Here are some things that people can do in the lead up and during this period to look after themselves and their loved ones:

  1. Check your prescription medicines now. Make sure you and your loved ones have enough supply of any prescribed medicines to last you over this period. If your medication will run out over the bank holiday, consider whether you need to place an order now.

  2. Think NHS 111 first. For anything which feels urgent, or if you don’t know what to do, visit https://111.nhs.uk/ or call 111 and you will be directed to the most appropriate service. Trained NHS advisors can provide health advice, connect you to a healthcare professional, arrange a face-to-face appointment including home visits and out of hours appointments, or give you an arrival time if you need to go to your local Emergency Department.

  3. If you need urgent mental health help, call 111 and choose the mental health option.

  4. Remember self-care. Many common ailments can be treated at home with a well-stocked first aid kit. Heartburn and hangovers for example can be treated at home with a well-stocked medicine cabinet.

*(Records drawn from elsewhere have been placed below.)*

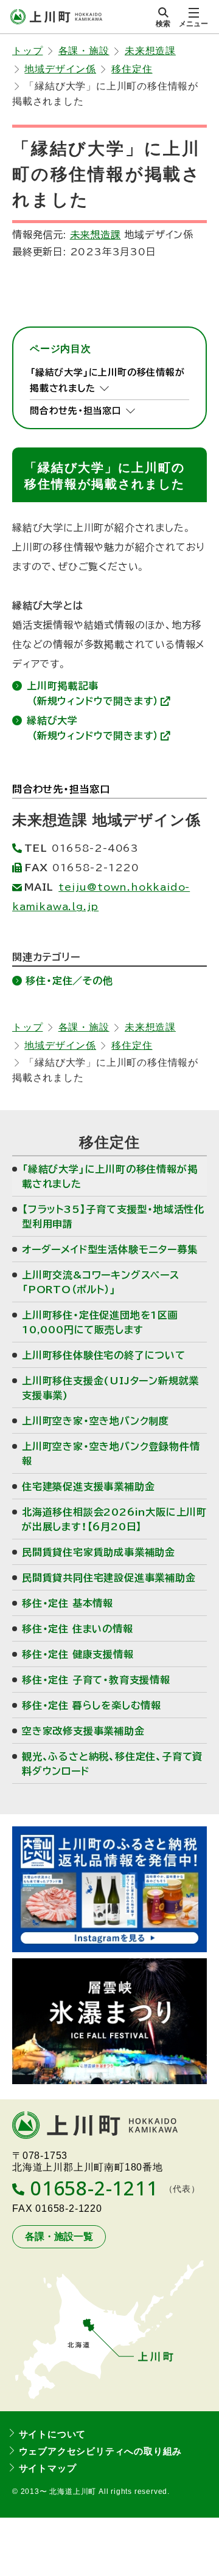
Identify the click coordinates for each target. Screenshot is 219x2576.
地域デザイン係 (60, 69)
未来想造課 (150, 51)
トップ (27, 51)
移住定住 (131, 69)
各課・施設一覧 (59, 2236)
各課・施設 (83, 51)
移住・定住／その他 (69, 981)
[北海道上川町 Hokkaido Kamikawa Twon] (56, 16)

  5. Visit your local pharmacy. Many pharmacies are open over bank holidays and can offer expert advice on common conditions such as colds, sore throats and rashes. Check pharmacy Easter opening hours in advance – https://www.england.nhs.uk/midlands/nhs-england-and-nhs-improvement-midlands-work/bank-holiday-pharmacy-opening%20times/

  6. In case of emergency. Only call 999 or attend accident and emergency departments for serious accidents and for genuine emergencies, like chest pain, breathing difficulties, signs of a stroke or bleeding that won’t stop. Please do not delay in calling if you need this service.

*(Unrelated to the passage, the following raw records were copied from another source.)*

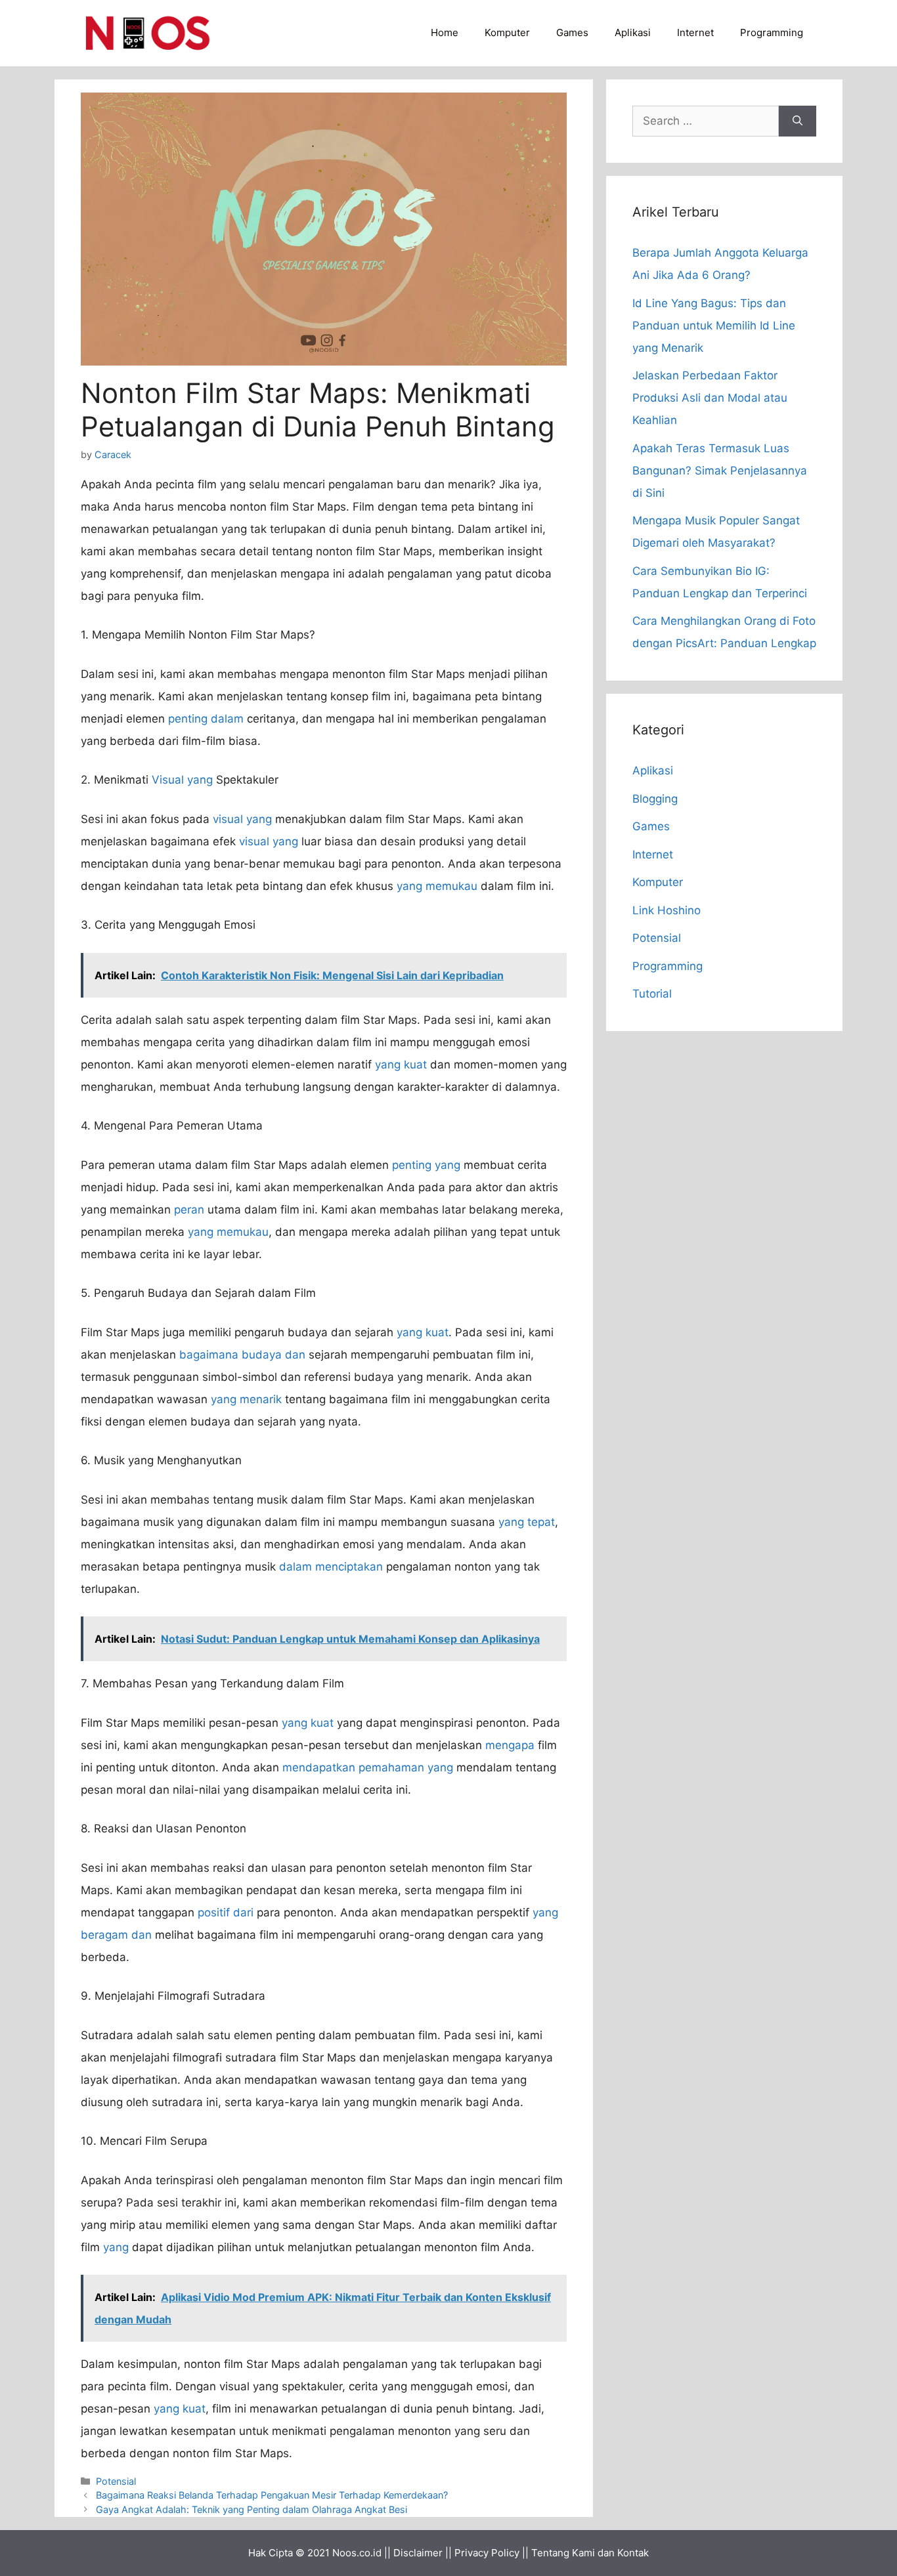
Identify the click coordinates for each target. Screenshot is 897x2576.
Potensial (116, 2481)
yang (116, 2247)
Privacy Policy (486, 2552)
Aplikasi (633, 32)
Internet (695, 32)
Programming (771, 32)
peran (189, 1209)
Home (444, 32)
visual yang (242, 819)
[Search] (797, 121)
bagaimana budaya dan (242, 1354)
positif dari (225, 1912)
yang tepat (526, 1522)
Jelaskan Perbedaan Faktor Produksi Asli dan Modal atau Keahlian (709, 398)
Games (572, 32)
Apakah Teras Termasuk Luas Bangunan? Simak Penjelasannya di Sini (719, 470)
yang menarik (246, 1399)
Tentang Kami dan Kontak (590, 2552)
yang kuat (401, 1064)
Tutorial (652, 993)
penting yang (426, 1165)
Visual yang (182, 779)
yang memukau (437, 886)
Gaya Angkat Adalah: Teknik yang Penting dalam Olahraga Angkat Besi (251, 2509)
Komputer (507, 32)
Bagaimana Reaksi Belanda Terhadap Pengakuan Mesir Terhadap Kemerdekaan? (272, 2495)
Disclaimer (418, 2552)
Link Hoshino (666, 910)
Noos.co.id (357, 2552)
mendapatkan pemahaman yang (367, 1767)
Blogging (655, 798)
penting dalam (206, 718)
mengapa (510, 1745)
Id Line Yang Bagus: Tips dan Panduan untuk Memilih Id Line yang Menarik (713, 325)
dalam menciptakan (331, 1566)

  7. Check in on family members, friends, neighbours to ensure people remain well at home

Thank you for continuing to support our hard working staff and volunteers as they work to keep patients safe during this busy period.

Once, again, if you have a medical appointment and are not contacted directly, you should continue to attend for your appointment. If you are unable to make any NHS appointment, please contact the number on appointment letters so that it can be reallocated to another patient.

Dr. Paul Edmondson-Jones, Chief Medical Officer at Staffordshire and Stoke-on-Trent Integrated Care Board said: “Our services are there if you need them over the bank holiday and during upcoming industrial action, so please do not delay if you need urgent or emergency medical help – we are there to support you.

“But, in preparation for this busy time I would really urge you to take a look at your supply of prescribed medications now and order your repeat prescription if you are set to run out between 7 and 15 April. And make sure that you have a good supply of self-help medications too – your pharmacist is always happy to advise.

“Finally, if you need urgent medical help at any time, please do call NHS 111 who have knowledge of the local services open and available to help you, so you can be directed to the most appropriate service for you and be seen as soon as possible. This service operates 24/7, 7 days a week and 365 days a year and please continue to call 999 for life threatening emergencies.”